Request: ecommerce-search-catalog-embedding-128 dataset used in ES 9.3 vs OS 3.5 vector search benchmark

Hi everyone,

I'm looking for the dataset used in the competitive benchmarking study:
"Elasticsearch 9.3 vs OpenSearch 3.5: Vector Search Performance"

Blog post: OpenSearch vs. Elasticsearch: Throughput for filtered vector search - Elasticsearch Labs
GitHub repo: competitive-benchmarking-studies/es-9.3-vs-os-3.5-vector-search at main · elastic/competitive-benchmarking-studies · GitHub

The dataset is referenced in the repo as ecommerce-search-catalog-embedding-128:

  • 20 million documents
  • 128-dimensional dense vector embeddings (cosine similarity)
  • Structured metadata fields for filtered vector search (e.g., item validity, availability)
  • Pre-computed ground truth for recall evaluation
  • Two Parquet files: data.parquet and queries.parquet

However, the datasets/ directory is excluded from the repository via .gitignore (commit message: "do not commit datasets"), and the blog post does not provide a download link or source reference.

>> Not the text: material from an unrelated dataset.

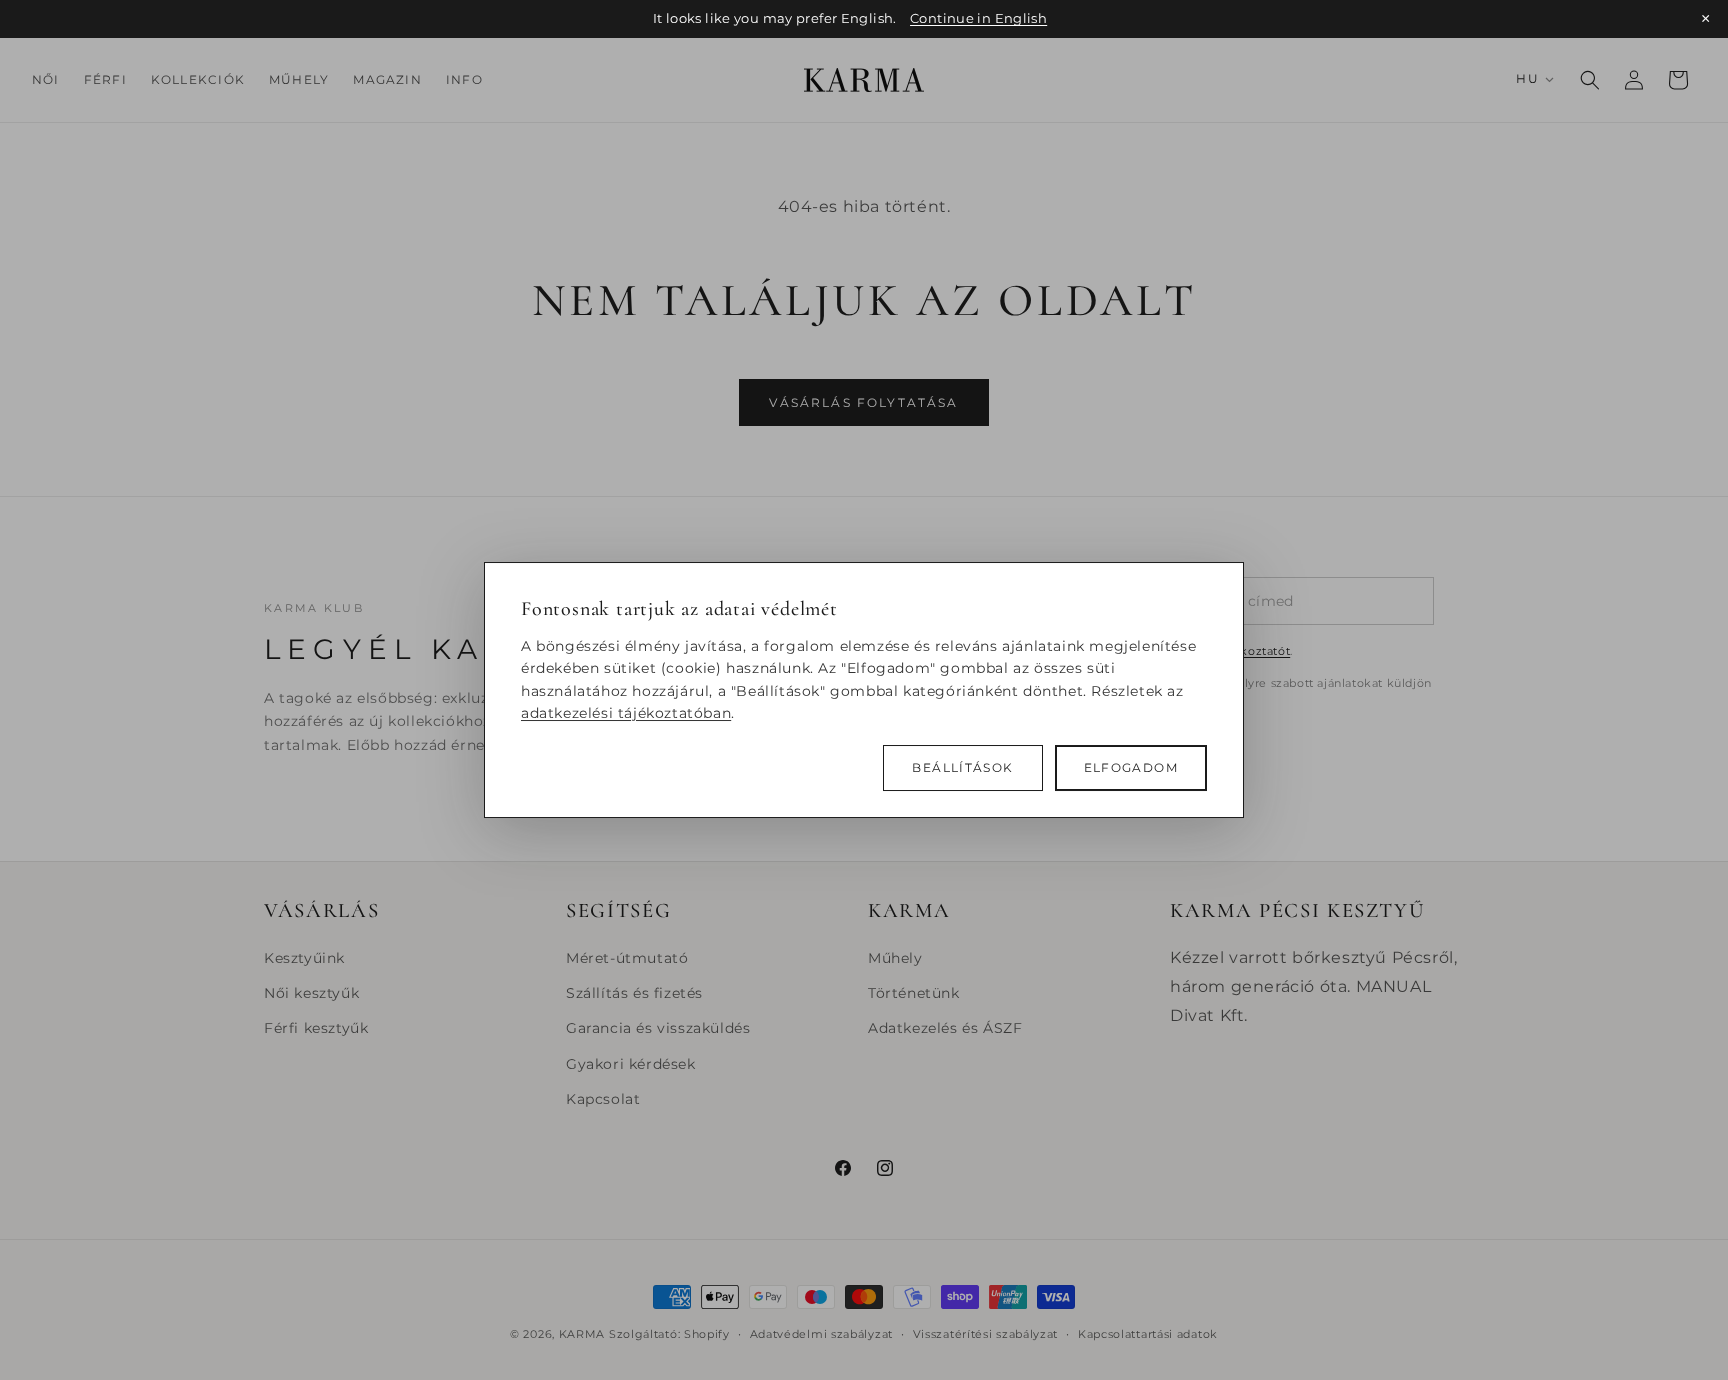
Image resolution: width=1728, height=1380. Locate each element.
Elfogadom (1131, 768)
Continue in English (978, 18)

I'd like to use this dataset to:

  1. Reproduce the benchmark results on our own infrastructure
  2. Extend the comparison to ohter vector index implementation (ES 9.3.x)

Would it be possible to share this dataset, or point me to an equivalent publicly available dataset that matches this schema? Alternatively, is there a script or tool to generate it?
Any help would be greatly appreciated. Thanks!